* **ASSIGNMENT**:
Drop every picture and give the entries back exactly.

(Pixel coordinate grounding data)

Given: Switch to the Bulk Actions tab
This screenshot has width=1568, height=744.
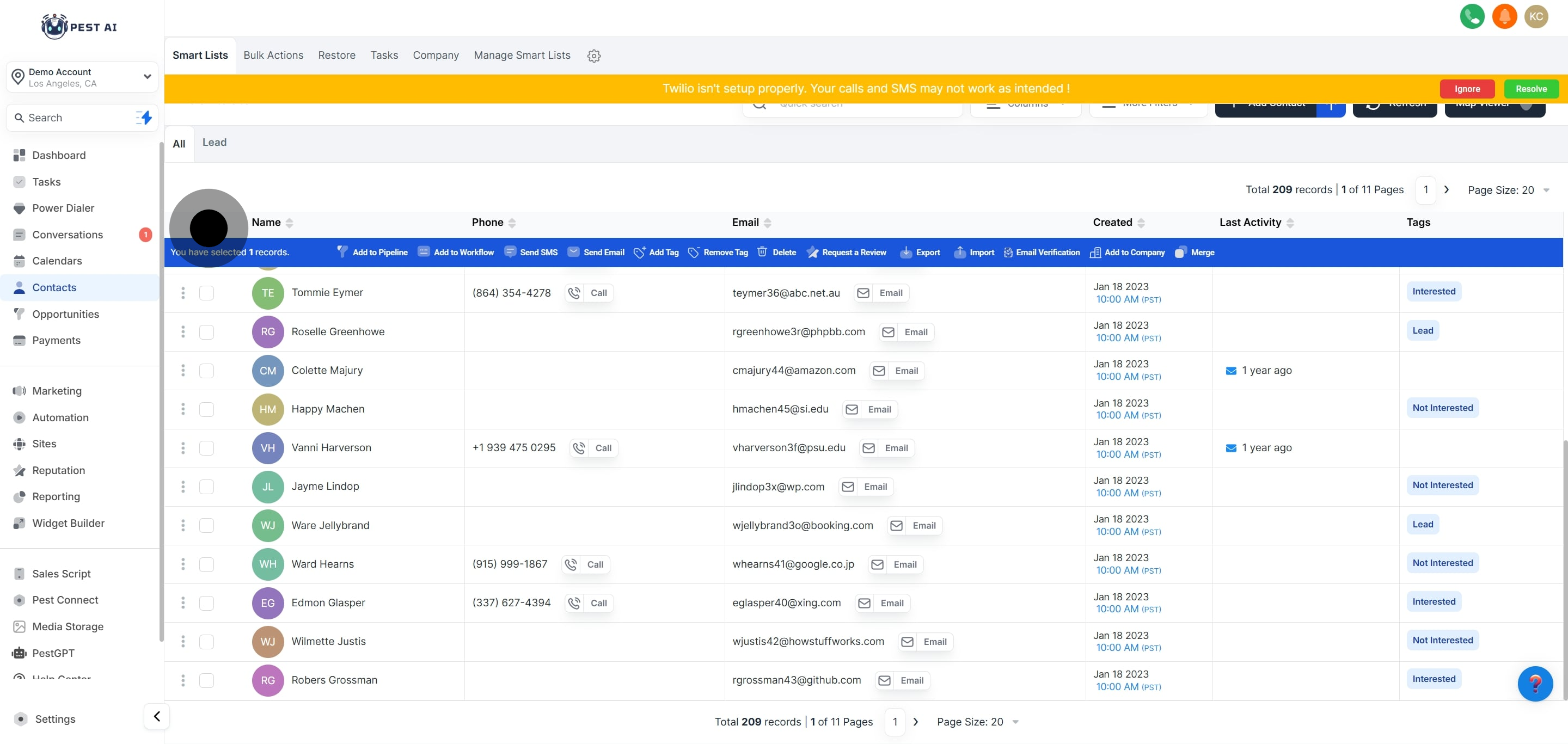Looking at the screenshot, I should 273,56.
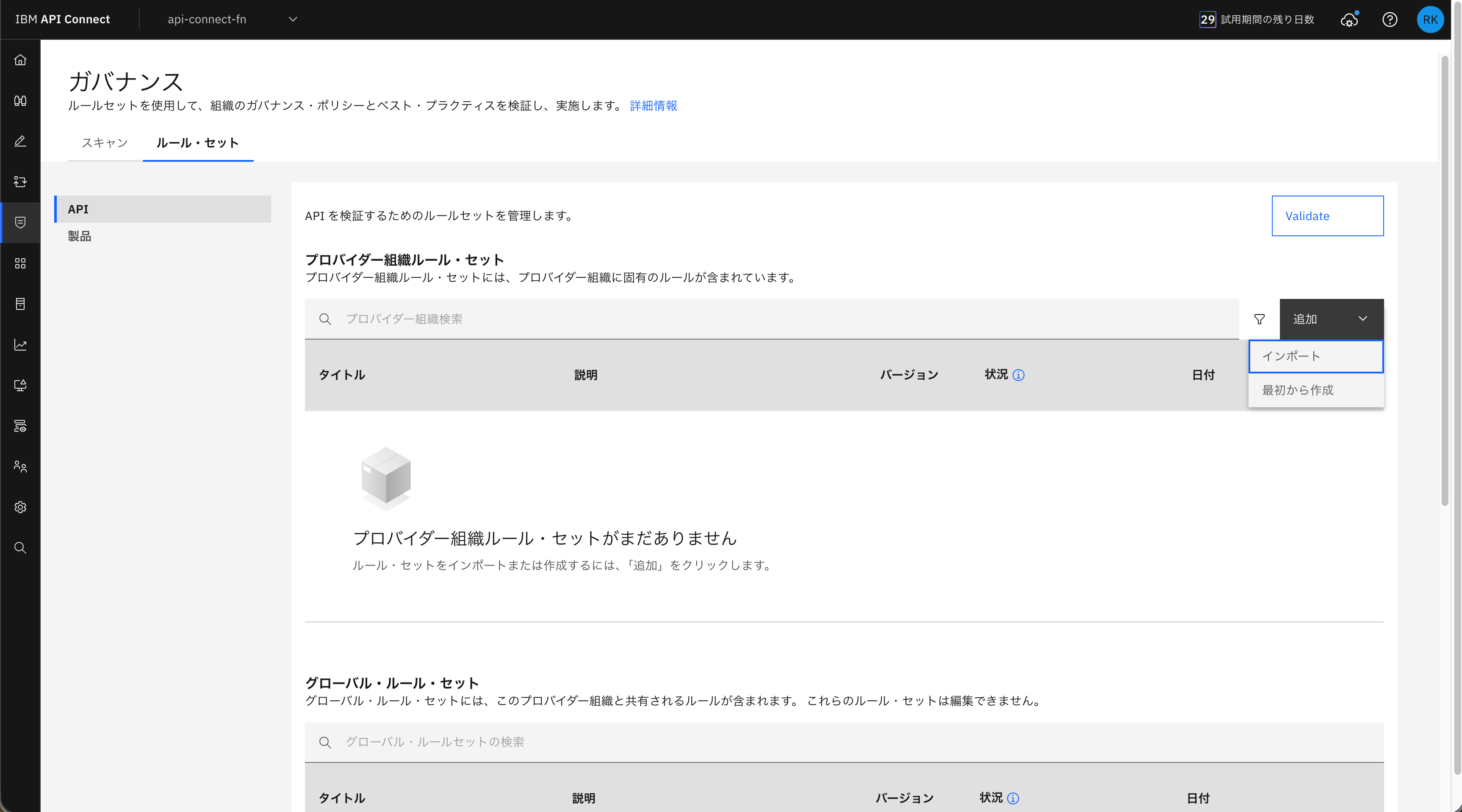This screenshot has height=812, width=1462.
Task: Click the apps grid icon in sidebar
Action: tap(20, 263)
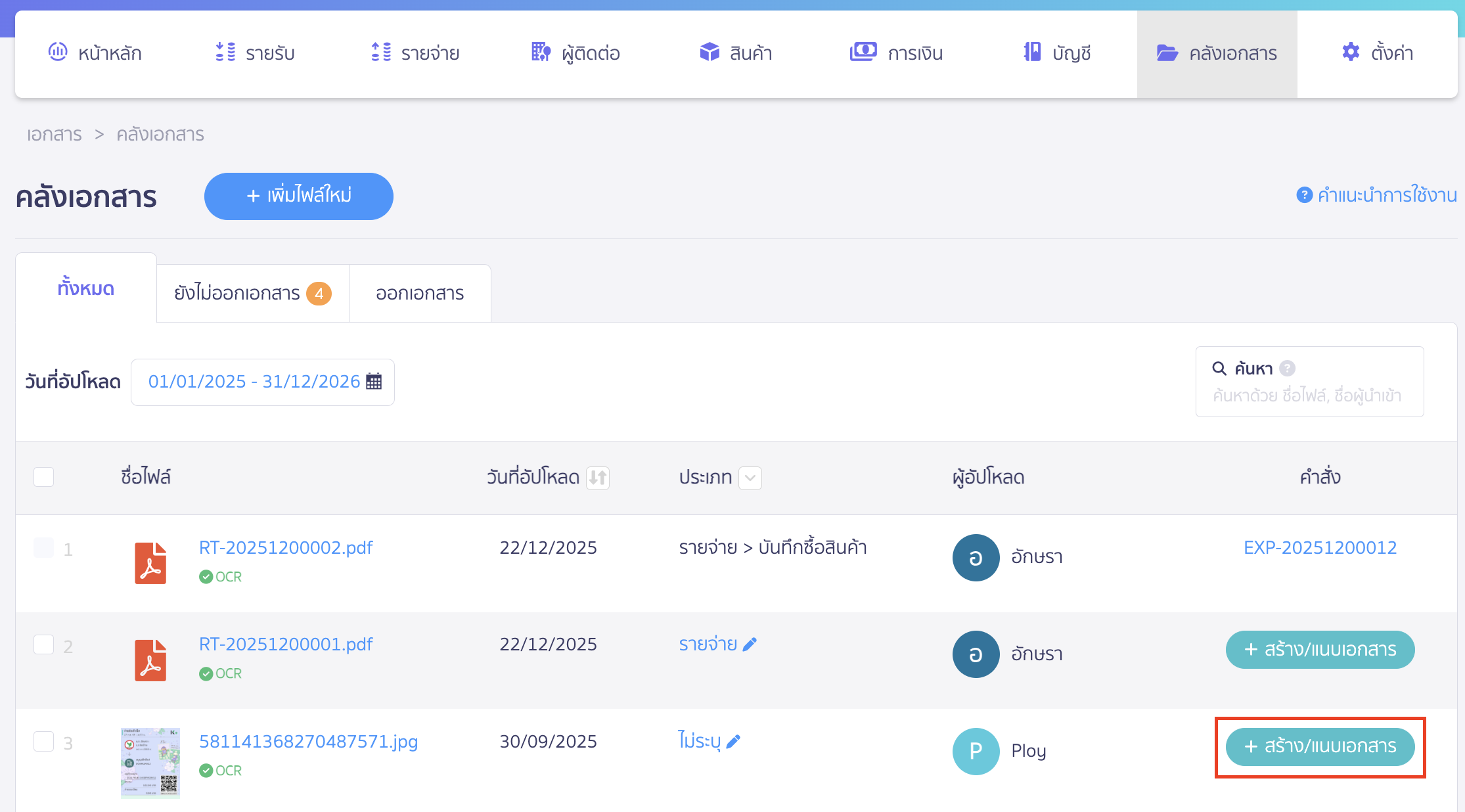
Task: Click the pencil icon next to รายจ่าย type
Action: (x=750, y=644)
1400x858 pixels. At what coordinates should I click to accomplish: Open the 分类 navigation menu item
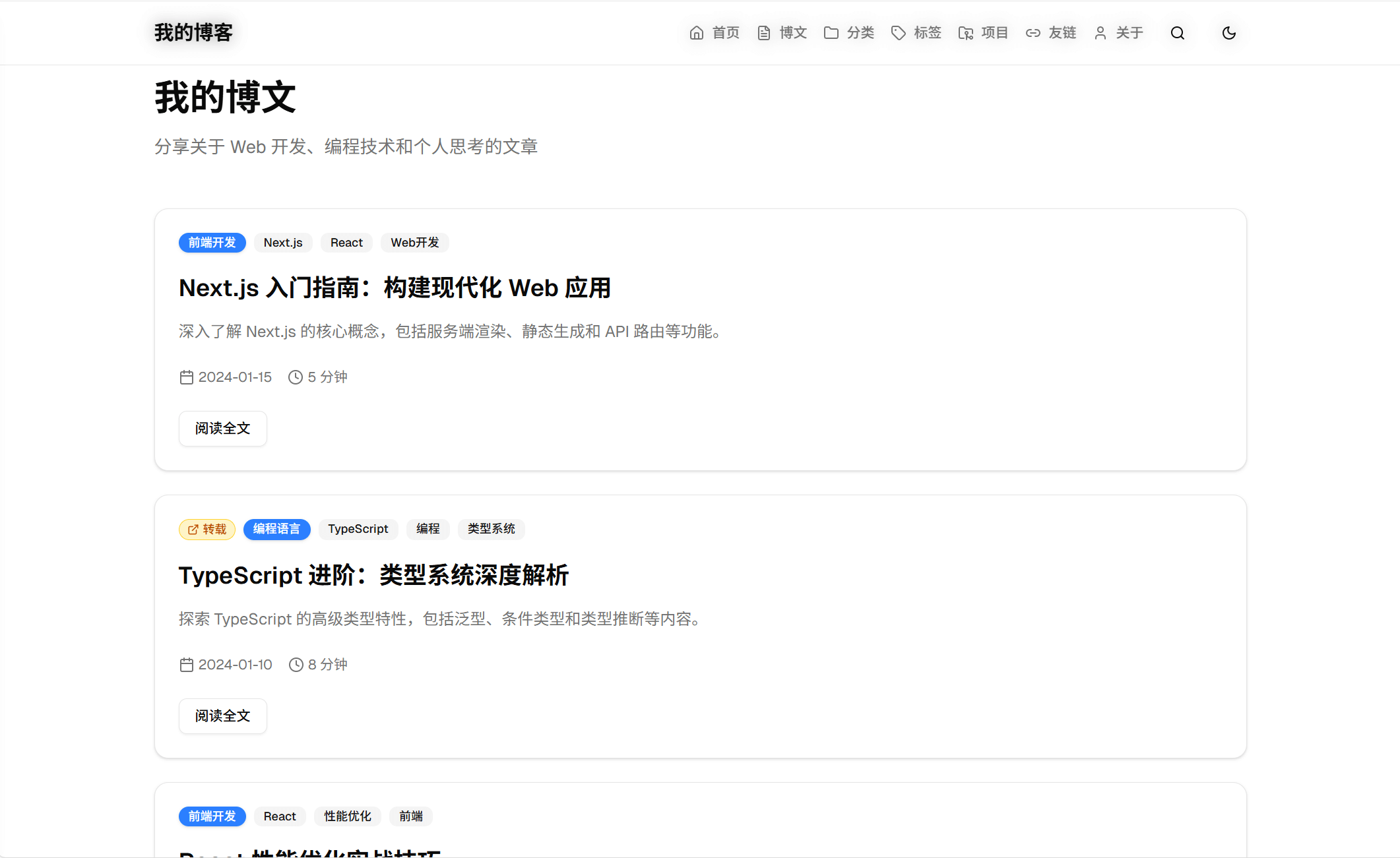pyautogui.click(x=861, y=32)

* **REPLY TO THE EXERCISE**:
Given: Switch to the Bulk Actions tab
This screenshot has width=1568, height=744.
Looking at the screenshot, I should 273,56.
This screenshot has height=812, width=1462.
Task: Click the apps grid icon in sidebar
Action: tap(20, 263)
Task: Click the pencil icon next to รายจ่าย type
Action: (x=750, y=644)
1400x858 pixels. At what coordinates should I click to accomplish: Open the 分类 navigation menu item
pyautogui.click(x=861, y=32)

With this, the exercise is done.